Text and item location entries
:::

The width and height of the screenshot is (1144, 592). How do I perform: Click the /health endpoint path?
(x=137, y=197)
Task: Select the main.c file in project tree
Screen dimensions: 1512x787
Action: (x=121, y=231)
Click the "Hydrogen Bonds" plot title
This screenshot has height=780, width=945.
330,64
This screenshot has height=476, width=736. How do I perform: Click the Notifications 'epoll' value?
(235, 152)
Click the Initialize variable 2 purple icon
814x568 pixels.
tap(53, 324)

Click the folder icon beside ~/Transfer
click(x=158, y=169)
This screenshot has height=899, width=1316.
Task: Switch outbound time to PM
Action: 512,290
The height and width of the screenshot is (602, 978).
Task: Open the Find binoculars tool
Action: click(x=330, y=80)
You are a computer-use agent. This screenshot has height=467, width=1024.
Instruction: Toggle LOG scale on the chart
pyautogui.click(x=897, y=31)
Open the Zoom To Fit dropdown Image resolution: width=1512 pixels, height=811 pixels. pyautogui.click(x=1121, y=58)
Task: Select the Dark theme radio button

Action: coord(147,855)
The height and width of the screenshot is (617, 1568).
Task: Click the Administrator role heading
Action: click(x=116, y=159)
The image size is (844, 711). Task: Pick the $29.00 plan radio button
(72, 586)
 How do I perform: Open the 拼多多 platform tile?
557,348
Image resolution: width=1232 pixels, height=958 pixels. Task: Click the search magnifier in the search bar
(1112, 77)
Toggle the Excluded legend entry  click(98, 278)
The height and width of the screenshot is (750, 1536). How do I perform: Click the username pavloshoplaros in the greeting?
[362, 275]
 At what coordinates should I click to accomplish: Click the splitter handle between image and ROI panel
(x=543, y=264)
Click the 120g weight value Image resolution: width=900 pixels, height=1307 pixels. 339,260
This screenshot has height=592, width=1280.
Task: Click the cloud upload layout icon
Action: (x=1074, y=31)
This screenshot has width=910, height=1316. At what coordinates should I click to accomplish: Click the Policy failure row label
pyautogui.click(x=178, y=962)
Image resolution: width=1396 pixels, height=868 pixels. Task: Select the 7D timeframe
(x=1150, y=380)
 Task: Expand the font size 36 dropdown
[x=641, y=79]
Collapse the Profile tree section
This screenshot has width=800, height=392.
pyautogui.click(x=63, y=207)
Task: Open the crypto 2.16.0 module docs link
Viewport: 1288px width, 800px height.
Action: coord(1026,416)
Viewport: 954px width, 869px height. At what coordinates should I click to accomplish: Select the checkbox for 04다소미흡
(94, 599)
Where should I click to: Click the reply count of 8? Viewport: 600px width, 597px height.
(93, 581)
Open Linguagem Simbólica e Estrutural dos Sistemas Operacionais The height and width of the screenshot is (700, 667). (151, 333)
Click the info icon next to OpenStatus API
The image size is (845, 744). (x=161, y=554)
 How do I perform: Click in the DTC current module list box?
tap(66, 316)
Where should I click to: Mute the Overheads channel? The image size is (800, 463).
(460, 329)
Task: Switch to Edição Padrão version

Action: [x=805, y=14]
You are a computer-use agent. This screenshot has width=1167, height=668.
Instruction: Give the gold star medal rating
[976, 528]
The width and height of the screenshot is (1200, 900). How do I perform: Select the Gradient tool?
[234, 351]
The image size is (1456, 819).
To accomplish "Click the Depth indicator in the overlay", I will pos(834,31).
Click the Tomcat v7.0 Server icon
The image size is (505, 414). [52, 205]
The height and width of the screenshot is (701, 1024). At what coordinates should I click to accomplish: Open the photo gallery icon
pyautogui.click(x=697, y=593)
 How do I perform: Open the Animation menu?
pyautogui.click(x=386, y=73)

:::

-- WHAT THE TASK ASKS --
Transcribe all of the rows above word for word, keeping every line and its order unchanged.

-- FINISHED EXERCISE --
The width and height of the screenshot is (1144, 592). How do I perform: Click the /health endpoint path?
(x=137, y=197)
Task: Select the main.c file in project tree
Screen dimensions: 1512x787
Action: (x=121, y=231)
Click the "Hydrogen Bonds" plot title
This screenshot has height=780, width=945.
330,64
This screenshot has height=476, width=736. How do I perform: Click the Notifications 'epoll' value?
(235, 152)
Click the Initialize variable 2 purple icon
814x568 pixels.
tap(53, 324)

Click the folder icon beside ~/Transfer
click(x=158, y=169)
This screenshot has height=899, width=1316.
Task: Switch outbound time to PM
Action: 512,290
The height and width of the screenshot is (602, 978).
Task: Open the Find binoculars tool
Action: click(x=330, y=80)
You are a computer-use agent. This screenshot has height=467, width=1024.
Instruction: Toggle LOG scale on the chart
pyautogui.click(x=897, y=31)
Open the Zoom To Fit dropdown Image resolution: width=1512 pixels, height=811 pixels. pyautogui.click(x=1121, y=58)
Task: Select the Dark theme radio button

Action: coord(147,855)
The height and width of the screenshot is (617, 1568).
Task: Click the Administrator role heading
Action: click(x=116, y=159)
The image size is (844, 711). Task: Pick the $29.00 plan radio button
(72, 586)
 How do I perform: Open the 拼多多 platform tile?
557,348
Image resolution: width=1232 pixels, height=958 pixels. Task: Click the search magnifier in the search bar
(1112, 77)
Toggle the Excluded legend entry  click(98, 278)
The height and width of the screenshot is (750, 1536). How do I perform: Click the username pavloshoplaros in the greeting?
[362, 275]
 At what coordinates should I click to accomplish: Click the splitter handle between image and ROI panel
(x=543, y=264)
Click the 120g weight value Image resolution: width=900 pixels, height=1307 pixels. 339,260
This screenshot has height=592, width=1280.
Task: Click the cloud upload layout icon
Action: (x=1074, y=31)
This screenshot has width=910, height=1316. At what coordinates should I click to accomplish: Click the Policy failure row label
pyautogui.click(x=178, y=962)
Image resolution: width=1396 pixels, height=868 pixels. Task: Select the 7D timeframe
(x=1150, y=380)
 Task: Expand the font size 36 dropdown
[x=641, y=79]
Collapse the Profile tree section
This screenshot has width=800, height=392.
pyautogui.click(x=63, y=207)
Task: Open the crypto 2.16.0 module docs link
Viewport: 1288px width, 800px height.
Action: coord(1026,416)
Viewport: 954px width, 869px height. At what coordinates should I click to accomplish: Select the checkbox for 04다소미흡
(94, 599)
Where should I click to: Click the reply count of 8? Viewport: 600px width, 597px height.
(93, 581)
Open Linguagem Simbólica e Estrutural dos Sistemas Operacionais The height and width of the screenshot is (700, 667). (151, 333)
Click the info icon next to OpenStatus API
The image size is (845, 744). (x=161, y=554)
 How do I perform: Click in the DTC current module list box?
tap(66, 316)
Where should I click to: Mute the Overheads channel? The image size is (800, 463).
(460, 329)
Task: Switch to Edição Padrão version

Action: [x=805, y=14]
You are a computer-use agent. This screenshot has width=1167, height=668.
Instruction: Give the gold star medal rating
[976, 528]
The width and height of the screenshot is (1200, 900). How do I perform: Select the Gradient tool?
[234, 351]
The image size is (1456, 819).
To accomplish "Click the Depth indicator in the overlay", I will pos(834,31).
Click the Tomcat v7.0 Server icon
The image size is (505, 414). [52, 205]
The height and width of the screenshot is (701, 1024). At what coordinates should I click to accomplish: Open the photo gallery icon
pyautogui.click(x=697, y=593)
 How do I perform: Open the Animation menu?
pyautogui.click(x=386, y=73)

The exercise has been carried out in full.